* Records for this task *
= = = = =
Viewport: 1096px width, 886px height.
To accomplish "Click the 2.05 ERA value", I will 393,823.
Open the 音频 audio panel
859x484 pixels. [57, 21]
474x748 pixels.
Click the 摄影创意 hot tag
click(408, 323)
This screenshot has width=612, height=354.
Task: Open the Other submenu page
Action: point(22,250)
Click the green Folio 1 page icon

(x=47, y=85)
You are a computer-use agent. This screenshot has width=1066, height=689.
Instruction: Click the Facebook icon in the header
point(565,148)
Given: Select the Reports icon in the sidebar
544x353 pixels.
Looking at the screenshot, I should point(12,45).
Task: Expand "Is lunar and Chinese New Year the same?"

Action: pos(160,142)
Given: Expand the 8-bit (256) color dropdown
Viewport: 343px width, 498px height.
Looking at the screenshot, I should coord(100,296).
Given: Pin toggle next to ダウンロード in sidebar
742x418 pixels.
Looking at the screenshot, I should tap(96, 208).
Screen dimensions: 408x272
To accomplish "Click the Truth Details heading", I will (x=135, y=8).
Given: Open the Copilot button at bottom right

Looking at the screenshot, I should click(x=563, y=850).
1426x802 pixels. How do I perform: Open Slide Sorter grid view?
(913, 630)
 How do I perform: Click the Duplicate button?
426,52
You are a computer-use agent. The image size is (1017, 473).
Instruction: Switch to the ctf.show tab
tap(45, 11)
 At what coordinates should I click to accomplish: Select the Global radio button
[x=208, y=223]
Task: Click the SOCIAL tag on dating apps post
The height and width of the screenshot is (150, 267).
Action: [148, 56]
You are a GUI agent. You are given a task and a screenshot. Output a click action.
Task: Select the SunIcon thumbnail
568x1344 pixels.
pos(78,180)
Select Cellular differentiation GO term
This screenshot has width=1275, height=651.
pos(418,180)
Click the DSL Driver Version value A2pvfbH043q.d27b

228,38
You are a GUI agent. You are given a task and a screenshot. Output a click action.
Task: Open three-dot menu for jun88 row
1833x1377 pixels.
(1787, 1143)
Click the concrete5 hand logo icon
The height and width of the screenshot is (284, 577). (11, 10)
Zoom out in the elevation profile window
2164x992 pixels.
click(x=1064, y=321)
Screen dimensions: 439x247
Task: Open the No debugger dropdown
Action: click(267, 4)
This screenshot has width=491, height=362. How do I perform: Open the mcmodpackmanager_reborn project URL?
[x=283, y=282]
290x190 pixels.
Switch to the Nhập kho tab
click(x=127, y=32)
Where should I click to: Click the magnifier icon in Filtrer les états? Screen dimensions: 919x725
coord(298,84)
= = = = =
* Aim *
How many lines of the material above contain the string "value"? Reply with the number alone.

* Output below *
2